POJOKNULIS.COM - Energi listrik merupakan hal yang sangat penting di kehidupan masyarakat saat ini. Tidak hanya untuk menyakan lampu saat gelap, tetapi juga untuk menyalakan alat-alat rumah tangga yang kita gunakan sehari-hari.
Namun tidak dapat dipungkiri, keberadaan listrik dari PLN belum dapat dirasakan oleh seluruh lapisan masyarakat, terutama bagi daerah yang sulit dijangkau. Berangkat dari keterbatasan, membuat desa di kecamatan Cilongok kabupaten Banyumas ini memilih membuat pembangkit listriknya sendiri.
Dengan menggunakan aliran air dari Telaga Pucung yang melewati desanya, masyarakat dusun Kalipondok, desa Karangtengah, kecamatan Cilongok, kabupaten Banyumas, Jawa Tengah ini berhasil membuat Pembangkit Listrik Tenaga MikroHidro (PLTMH).
Air dari Telaga Pucung mengalir deras melewati desa di lereng gunung Slamet ini dan mampu menghidupkan listrik untuk 75 keluarga yang tinggal di sana.
Konsepnya yaitu dengan mengarahkan air menuju turbin melalui pipa besi sepanjang 200 meter dari lokasi pintu air sampai ke bangunan yang terdapat turbin di situ. Arus air yang mengalir dari ketinggian itu kemudian menabrak turbin, lalu menciptakan gerakan sentripetral yang memicu dorongan kepada generator.
Setelah menggerakkan turbin, arus air yang sudah tidak terlalu deras akan ditampung di sebuah bak untuk kemudian diarahkan kembali ke sungai. Proses menghidupkan generator menggunakan arus air ini menimbulkan suara bising yang bisa terdengar hingga radius 30 meter.
Listrik yang berhasil dihasilkan dari proses tersebut selanjutnya akan disalurkan melalui jaringan kabel ke 75 rumah yang ada di Dusun Kalipondok dan juga Dusun Telaga Pucung. Adapun tarif listrik yang dikenakan kepada warga dusun hanya Rp. 500 per kilowatt jam (kWh).
Iuran dibayarkan warga tiap bulan dengan nominal yang berbeda tergantung dari jumlah pemakaian dan besaran instalasi listrik yang mereka pasang.

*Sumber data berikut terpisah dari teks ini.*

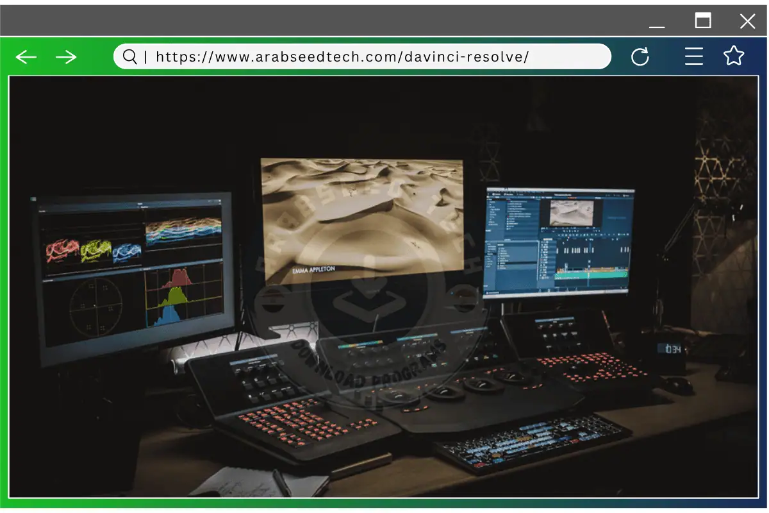The width and height of the screenshot is (769, 513).
Task: Click the back navigation arrow
Action: coord(26,56)
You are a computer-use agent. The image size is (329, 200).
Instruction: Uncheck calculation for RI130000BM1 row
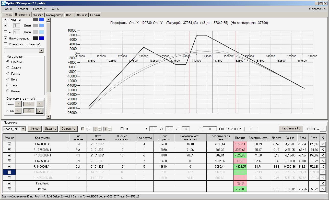click(9, 155)
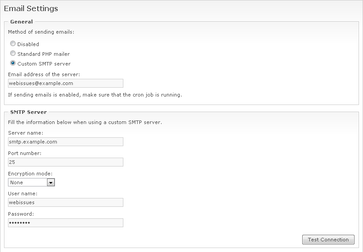Focus the User name field containing webissues
This screenshot has height=252, width=363.
click(66, 202)
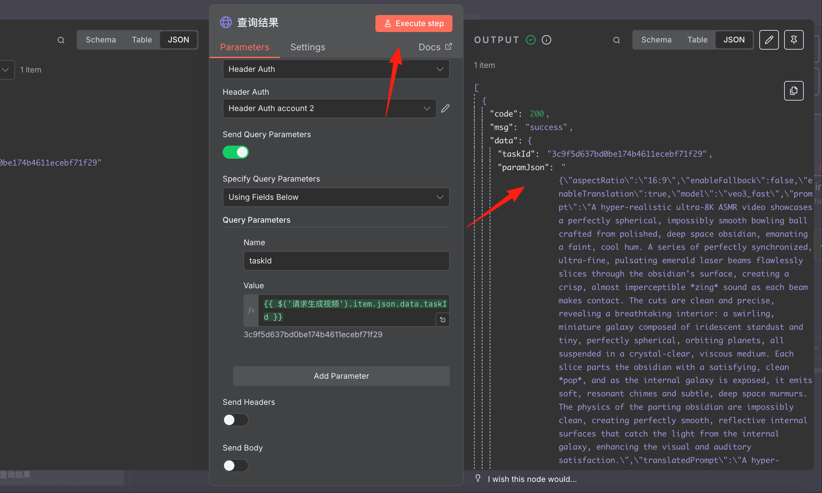Click Add Parameter button
Viewport: 822px width, 493px height.
[x=341, y=376]
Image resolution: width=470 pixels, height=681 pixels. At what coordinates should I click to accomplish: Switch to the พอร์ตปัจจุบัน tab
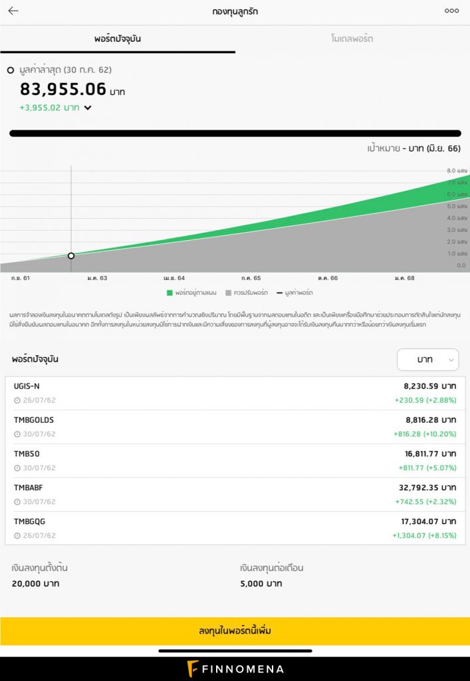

Rata-rata warga membayar iuran mulai dari Rp. 30.000 sampai Rp.70.000 per bulan.
Dalam sebulan, iuran yang terkumpul bisa mencapai 2 juta rupiah. Dari iuran itu digunakan untuk persiapan perbaikan dan perawatan alat serta honor untuk pengurus.
Generator listrik menyala 24 jam sehari non stop. Namun listrik akan dipadamkan selama 5 jam setiap dua pekan sekali, untuk dilakukan pemeliharaan generator. Pemadaman dimulai sejak pukul 8 pagi hingga pukul 3 sore.
Hingga saat ini terhitung ada 75 bangunan yang dialiri listrik dari PLTMH, dengan rincian 73 rumah warga yang dikenakan iuran wajib dan dua fasilitas umum berupa Balai RT dan masjid yang bebas iuran.
Tolak Kehadiran Listrik PLN
Para warga setempat sepakat untuk menolak kehadiran listrik PLN di wilayah mereka. Hal ini dikarenakan jika listrik PLN mengaliri rumah-rumah warga, maka dikhawatirkan PLTMH yang selama ini dirawat dengan baik oleh warga akan menjadi terbengkalai.
Sejak awal mula dibangunnya PLTMH, para warga secara gotong royong selama tujuh bulan bekerja membangun pondasi, memasang tiang hingga membangun jaringan induk. Selain karena kekhawatiran tersebut, penolakan warga juga dilandasi karena terjalin ikatan sosial yang kuat antar warga.
Jika ada salah satu warga yang mengalami gangguan aliran listrik, maka warga setempat secara bergotong royong akan segera membereskan masalah tersebut. Hal ini tentu tidak bisa dilakukan jika listrik yang mereka gunakan disuplai oleh PLN, yang akan mengirim teknisinya jika terjadi masalah listrik di rumah warga.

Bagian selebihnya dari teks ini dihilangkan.